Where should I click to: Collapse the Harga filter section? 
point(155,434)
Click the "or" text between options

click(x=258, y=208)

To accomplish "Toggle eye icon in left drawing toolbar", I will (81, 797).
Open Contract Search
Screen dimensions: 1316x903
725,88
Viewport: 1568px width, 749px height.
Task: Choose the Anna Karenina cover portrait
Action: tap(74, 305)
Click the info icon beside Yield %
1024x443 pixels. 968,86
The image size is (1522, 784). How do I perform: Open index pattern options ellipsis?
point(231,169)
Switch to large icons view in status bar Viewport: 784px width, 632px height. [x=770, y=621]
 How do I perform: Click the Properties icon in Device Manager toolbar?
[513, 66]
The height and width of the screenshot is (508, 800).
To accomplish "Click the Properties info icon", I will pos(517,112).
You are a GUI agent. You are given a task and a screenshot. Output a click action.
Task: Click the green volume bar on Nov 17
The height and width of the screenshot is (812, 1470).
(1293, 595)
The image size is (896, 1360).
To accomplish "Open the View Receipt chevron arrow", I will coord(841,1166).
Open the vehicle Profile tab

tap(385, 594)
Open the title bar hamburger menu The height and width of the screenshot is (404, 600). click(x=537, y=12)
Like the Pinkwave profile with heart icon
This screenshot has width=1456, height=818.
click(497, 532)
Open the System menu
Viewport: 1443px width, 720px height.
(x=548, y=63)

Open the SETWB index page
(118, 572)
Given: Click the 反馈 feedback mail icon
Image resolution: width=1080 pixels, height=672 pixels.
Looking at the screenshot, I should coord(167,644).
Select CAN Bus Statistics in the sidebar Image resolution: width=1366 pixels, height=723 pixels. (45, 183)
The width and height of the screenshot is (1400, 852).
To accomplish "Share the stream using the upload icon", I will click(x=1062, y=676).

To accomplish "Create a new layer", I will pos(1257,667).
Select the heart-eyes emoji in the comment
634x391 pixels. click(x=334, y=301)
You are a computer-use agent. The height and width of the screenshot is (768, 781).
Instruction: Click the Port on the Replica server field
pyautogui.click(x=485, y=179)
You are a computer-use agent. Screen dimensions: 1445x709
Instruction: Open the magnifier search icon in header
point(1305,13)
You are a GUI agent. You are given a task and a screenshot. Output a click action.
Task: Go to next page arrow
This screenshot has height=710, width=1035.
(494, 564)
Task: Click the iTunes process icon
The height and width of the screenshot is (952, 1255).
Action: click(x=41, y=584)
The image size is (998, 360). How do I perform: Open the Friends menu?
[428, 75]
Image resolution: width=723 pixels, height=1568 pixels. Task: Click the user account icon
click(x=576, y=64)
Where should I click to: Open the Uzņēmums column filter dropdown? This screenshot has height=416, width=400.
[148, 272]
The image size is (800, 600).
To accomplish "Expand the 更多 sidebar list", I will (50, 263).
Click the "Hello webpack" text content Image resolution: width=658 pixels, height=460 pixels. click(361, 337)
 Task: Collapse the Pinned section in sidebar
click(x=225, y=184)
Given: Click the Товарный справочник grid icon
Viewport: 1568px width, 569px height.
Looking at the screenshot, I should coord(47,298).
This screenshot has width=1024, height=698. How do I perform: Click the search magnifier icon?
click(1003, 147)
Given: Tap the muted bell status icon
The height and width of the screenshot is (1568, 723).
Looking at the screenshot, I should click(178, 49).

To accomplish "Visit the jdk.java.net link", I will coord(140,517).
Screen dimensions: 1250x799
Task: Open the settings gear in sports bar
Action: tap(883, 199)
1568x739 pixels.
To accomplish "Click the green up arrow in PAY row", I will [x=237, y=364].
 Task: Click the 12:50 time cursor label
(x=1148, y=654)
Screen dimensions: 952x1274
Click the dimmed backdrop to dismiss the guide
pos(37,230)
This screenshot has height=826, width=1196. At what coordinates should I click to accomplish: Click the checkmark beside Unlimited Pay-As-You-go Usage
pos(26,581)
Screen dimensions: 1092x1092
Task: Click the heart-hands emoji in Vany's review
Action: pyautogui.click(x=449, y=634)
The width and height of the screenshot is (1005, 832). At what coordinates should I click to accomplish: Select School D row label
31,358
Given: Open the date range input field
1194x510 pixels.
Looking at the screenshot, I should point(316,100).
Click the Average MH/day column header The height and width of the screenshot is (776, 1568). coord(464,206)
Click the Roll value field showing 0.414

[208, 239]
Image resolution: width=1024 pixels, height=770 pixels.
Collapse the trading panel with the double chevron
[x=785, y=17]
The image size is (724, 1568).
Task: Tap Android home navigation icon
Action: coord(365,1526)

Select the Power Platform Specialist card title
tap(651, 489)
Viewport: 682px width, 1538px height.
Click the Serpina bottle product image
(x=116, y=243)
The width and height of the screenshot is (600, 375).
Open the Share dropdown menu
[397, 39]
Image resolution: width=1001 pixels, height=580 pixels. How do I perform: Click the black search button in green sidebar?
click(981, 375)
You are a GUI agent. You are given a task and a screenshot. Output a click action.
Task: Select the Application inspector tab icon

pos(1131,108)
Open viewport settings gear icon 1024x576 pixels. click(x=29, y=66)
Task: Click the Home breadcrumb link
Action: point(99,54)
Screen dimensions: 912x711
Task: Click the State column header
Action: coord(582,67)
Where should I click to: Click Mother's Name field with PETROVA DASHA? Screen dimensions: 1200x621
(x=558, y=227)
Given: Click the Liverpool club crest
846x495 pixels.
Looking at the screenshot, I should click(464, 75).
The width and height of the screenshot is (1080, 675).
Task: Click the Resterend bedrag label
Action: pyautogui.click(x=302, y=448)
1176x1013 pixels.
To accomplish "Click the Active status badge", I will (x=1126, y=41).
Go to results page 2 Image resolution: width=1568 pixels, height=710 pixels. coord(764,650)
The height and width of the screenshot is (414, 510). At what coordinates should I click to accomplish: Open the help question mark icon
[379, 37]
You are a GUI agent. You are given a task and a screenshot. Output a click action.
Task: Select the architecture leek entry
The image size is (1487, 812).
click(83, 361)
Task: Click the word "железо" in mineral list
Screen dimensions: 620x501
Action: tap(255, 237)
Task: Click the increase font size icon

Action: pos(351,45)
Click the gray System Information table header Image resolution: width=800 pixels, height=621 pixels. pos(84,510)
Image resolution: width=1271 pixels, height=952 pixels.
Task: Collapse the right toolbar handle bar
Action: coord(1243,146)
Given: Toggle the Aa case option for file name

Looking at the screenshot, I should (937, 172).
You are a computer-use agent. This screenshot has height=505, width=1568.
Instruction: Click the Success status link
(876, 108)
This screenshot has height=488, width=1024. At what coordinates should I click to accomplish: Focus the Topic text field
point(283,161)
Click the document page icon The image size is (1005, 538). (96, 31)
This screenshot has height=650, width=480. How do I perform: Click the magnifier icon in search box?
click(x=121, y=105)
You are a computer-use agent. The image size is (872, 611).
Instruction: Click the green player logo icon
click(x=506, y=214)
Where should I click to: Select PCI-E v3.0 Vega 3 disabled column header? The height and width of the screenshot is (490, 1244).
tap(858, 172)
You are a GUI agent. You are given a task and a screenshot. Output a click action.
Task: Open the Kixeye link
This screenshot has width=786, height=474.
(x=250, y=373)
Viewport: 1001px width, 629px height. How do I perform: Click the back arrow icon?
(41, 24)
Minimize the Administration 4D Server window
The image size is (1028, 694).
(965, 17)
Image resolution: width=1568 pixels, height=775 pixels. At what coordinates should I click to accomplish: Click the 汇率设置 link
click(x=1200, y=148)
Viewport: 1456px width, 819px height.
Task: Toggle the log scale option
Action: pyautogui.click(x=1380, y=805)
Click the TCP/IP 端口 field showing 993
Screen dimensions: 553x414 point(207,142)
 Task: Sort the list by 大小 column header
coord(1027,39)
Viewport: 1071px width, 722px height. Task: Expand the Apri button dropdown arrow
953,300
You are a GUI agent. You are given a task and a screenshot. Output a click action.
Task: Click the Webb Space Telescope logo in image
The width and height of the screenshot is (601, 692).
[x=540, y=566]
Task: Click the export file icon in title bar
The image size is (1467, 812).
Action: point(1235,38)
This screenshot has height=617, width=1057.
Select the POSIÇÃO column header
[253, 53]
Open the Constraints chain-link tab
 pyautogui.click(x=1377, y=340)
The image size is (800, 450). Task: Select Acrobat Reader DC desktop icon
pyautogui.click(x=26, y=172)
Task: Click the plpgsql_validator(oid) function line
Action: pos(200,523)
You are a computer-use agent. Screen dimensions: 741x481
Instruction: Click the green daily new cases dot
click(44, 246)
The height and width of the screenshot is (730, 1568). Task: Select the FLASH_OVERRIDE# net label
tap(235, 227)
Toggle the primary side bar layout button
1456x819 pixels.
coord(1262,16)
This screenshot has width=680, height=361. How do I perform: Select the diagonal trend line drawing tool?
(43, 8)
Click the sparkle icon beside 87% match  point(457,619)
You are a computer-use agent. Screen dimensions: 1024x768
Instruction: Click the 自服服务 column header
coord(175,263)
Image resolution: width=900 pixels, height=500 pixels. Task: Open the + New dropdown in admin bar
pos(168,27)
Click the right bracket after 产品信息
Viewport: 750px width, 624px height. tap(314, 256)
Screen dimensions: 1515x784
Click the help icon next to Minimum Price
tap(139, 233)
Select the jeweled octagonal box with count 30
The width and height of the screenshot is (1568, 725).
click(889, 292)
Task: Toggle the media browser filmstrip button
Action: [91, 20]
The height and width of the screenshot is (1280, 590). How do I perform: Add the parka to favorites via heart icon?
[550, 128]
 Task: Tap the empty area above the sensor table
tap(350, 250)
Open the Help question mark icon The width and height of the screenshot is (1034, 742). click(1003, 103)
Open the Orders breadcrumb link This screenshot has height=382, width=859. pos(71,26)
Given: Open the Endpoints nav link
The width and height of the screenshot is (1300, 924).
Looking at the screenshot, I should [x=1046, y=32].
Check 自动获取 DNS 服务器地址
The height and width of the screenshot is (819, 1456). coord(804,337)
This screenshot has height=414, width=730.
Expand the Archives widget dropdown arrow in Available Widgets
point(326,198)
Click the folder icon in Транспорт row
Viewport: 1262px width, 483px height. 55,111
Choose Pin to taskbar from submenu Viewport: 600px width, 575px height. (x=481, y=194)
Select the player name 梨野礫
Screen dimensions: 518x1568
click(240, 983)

-=-=-

Starting with the line that contains "Given: Open the Endpoints nav link" and continuing through the end of the rows, write those lines out again with "Archives" swapped for "Categories" and nothing else changed.

Given: Open the Endpoints nav link
The width and height of the screenshot is (1300, 924).
Looking at the screenshot, I should [x=1046, y=32].
Check 自动获取 DNS 服务器地址
The height and width of the screenshot is (819, 1456). coord(804,337)
This screenshot has height=414, width=730.
Expand the Categories widget dropdown arrow in Available Widgets
point(326,198)
Click the folder icon in Транспорт row
Viewport: 1262px width, 483px height. 55,111
Choose Pin to taskbar from submenu Viewport: 600px width, 575px height. (x=481, y=194)
Select the player name 梨野礫
Screen dimensions: 518x1568
click(240, 983)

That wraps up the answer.